Direction 1:
Please answer these from the film summary, one line each:
(a) On which network and date was the film broadcast?
(b) What business does Sue Lynn Peach own?
(c) What kind of bootleggers does the trio try to break up in the pilot?
Direction 2: Carry on the article about the TV film The Georgia Peaches, starting after its final sentence.

Excerpt to read:
⁂

The Georgia Peaches (also known as Follow That Car) is a 1980 American made-for-television action-adventure comedy film produced by Roger Corman as a pilot for a proposed television series. It starred Tanya Tucker, Terri Nunn and Dirk Benedict as three friends extorted into becoming undercover FBI agents for the government and was broadcast on CBS on November 8, 1980.

Plot
The exploits of two sisters – Lorette Peach (Tucker), a country-western singer and Sue Lynn Peach (Nunn), owner of the Georgia Peaches Garage, and Dusty Tyree (Benedict), a stock car racer – as three friends recruited as undercover agents by the U.S. Treasury Department. In the pilot, they attempt to break up a ring of cigarette bootleggers operating out of their home state of Georgia.

⁂

Source data:
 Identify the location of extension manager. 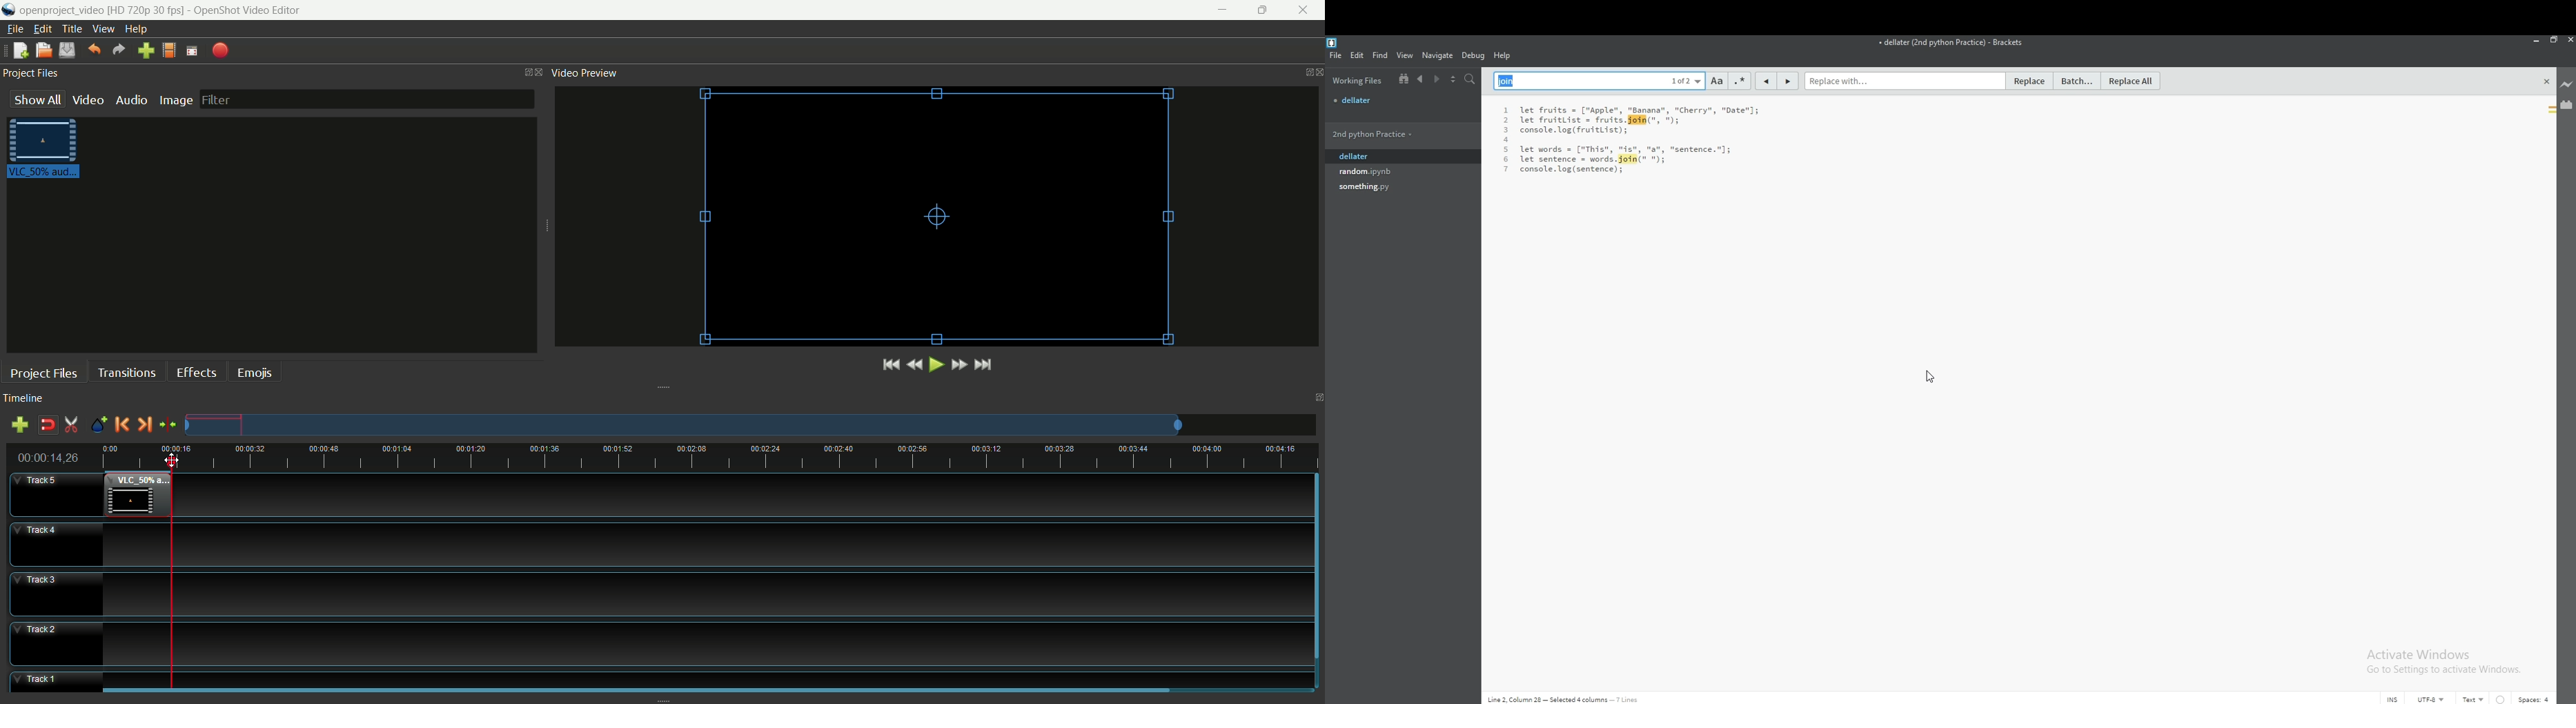
(2566, 104).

⁂

Exercise answer 1:
(a) CBS, on November 8, 1980.
(b) The Georgia Peaches Garage.
(c) Cigarette bootleggers.

Exercise answer 2:
Cast
 Tanya Tucker as Lorette Peach
 Terri Nunn as Sue Lynn Peach
 Dirk Benedict as "Dusty" Tyree
 Lane Smith as Randolph Dukane
 Sally Kirkland as Vivian Stark
 Dennis Patrick as Wade Holt
David Hayward as Joe Don Carter
 Burton Gilliam as Delbert Huggins
 Noble Willingham as Jarvis Wheeler

Home media
The Georgia Peaches was released on DVD by Shout! Factory as part of "Roger Corman's Cult Classics" Triple Feature Action-Packed Collection series on April 5, 2011.

References

External links

1980 television films
1980 films
1980s action comedy films
American action comedy films
1980s exploitation films
1980s chase films
New World Pictures films
Films directed by Daniel Haller
Films produced by Roger Corman
CBS network films
Television films as pilots
Films shot in South Carolina
Films set in Georgia (U.S. state)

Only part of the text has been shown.